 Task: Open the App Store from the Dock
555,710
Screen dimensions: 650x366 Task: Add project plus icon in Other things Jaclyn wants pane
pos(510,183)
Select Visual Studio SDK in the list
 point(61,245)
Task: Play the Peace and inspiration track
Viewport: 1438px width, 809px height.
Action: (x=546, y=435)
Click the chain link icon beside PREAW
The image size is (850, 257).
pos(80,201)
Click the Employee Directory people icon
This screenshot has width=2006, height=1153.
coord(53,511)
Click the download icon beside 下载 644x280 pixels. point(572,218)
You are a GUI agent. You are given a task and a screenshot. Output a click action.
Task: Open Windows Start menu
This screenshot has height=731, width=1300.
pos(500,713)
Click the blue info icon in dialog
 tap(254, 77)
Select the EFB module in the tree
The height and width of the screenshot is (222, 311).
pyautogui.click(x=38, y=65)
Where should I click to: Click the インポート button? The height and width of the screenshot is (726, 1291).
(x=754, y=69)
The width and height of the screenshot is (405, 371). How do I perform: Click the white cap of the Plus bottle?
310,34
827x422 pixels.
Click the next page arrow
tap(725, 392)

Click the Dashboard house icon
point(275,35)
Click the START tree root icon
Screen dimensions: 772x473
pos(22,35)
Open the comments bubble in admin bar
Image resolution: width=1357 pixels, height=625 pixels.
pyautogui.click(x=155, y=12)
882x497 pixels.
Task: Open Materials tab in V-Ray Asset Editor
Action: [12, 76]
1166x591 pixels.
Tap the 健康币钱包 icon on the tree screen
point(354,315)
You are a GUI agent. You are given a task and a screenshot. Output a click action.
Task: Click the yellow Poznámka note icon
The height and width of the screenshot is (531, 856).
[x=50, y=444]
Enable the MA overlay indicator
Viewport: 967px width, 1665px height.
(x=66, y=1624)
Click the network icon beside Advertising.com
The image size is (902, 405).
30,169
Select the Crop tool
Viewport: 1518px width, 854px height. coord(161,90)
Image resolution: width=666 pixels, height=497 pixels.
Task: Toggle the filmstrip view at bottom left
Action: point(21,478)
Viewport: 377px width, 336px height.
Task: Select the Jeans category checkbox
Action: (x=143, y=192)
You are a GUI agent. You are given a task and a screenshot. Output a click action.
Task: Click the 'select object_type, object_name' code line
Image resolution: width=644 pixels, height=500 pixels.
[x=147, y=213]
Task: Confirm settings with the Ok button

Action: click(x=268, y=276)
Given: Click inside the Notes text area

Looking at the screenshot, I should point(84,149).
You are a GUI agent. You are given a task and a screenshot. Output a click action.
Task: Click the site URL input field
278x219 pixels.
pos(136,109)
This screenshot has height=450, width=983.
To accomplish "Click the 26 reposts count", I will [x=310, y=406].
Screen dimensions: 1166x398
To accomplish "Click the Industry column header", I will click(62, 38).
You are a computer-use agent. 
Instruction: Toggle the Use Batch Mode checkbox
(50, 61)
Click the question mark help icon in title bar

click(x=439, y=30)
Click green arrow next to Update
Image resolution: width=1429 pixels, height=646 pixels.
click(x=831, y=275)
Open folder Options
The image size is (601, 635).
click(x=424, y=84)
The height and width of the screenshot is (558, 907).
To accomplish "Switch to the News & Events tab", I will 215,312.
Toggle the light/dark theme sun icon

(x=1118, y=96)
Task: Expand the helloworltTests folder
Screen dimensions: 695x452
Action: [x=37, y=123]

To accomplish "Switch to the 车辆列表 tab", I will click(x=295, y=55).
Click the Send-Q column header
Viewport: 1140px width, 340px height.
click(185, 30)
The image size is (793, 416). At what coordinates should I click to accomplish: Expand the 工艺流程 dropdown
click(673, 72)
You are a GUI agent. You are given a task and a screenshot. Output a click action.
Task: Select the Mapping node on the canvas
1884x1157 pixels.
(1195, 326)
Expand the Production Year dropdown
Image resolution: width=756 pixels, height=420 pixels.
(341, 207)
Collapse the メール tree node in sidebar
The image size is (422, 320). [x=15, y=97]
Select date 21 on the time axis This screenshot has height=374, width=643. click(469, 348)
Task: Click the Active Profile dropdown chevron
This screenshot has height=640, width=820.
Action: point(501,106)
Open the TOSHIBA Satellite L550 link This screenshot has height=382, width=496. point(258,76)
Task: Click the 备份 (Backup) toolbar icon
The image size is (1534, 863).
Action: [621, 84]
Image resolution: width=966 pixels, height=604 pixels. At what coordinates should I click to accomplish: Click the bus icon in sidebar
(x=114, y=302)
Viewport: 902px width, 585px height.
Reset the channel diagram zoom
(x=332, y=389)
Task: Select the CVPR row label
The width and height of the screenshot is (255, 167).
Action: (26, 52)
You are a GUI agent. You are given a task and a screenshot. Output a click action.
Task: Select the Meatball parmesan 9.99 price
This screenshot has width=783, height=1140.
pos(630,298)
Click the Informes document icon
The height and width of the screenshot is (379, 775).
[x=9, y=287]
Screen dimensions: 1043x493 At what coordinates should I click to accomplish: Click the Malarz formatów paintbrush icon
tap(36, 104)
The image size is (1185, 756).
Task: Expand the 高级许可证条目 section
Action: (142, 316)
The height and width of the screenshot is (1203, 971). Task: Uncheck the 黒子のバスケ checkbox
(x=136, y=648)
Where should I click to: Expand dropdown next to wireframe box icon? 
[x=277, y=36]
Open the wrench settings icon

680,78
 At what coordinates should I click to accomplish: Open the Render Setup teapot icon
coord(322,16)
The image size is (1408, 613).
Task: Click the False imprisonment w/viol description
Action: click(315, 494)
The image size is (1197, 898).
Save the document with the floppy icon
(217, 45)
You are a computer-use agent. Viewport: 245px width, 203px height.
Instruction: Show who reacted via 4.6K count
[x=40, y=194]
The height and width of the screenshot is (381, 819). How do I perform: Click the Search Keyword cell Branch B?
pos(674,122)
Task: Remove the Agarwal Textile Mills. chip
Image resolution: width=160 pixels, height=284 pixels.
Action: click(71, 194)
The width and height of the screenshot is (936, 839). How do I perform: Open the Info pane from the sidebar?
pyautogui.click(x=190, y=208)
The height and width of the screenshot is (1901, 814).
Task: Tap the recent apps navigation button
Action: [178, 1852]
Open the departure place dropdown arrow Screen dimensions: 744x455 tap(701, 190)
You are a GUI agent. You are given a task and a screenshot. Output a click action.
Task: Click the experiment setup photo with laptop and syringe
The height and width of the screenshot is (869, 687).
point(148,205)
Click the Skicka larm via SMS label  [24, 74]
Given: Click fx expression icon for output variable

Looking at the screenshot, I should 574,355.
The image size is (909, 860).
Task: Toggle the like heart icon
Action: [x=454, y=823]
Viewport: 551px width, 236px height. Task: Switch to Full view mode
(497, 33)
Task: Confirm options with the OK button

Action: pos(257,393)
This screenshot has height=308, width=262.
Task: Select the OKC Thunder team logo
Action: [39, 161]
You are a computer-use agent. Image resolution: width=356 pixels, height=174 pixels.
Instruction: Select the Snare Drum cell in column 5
----
- What needs to be done
Substitute "drop-down list" for "dropdown" in the stretch of the listing from the line containing "The image size is (793, 416)." through the line containing "The image size is (422, 320). [x=15, y=97]", and give those lines back with nothing else changed.

- Problem solution
The image size is (793, 416). At what coordinates should I click to accomplish: Expand the 工艺流程 drop-down list
click(673, 72)
You are a GUI agent. You are given a task and a screenshot. Output a click action.
Task: Select the Mapping node on the canvas
1884x1157 pixels.
(1195, 326)
Expand the Production Year drop-down list
Image resolution: width=756 pixels, height=420 pixels.
(341, 207)
Collapse the メール tree node in sidebar
The image size is (422, 320). [x=15, y=97]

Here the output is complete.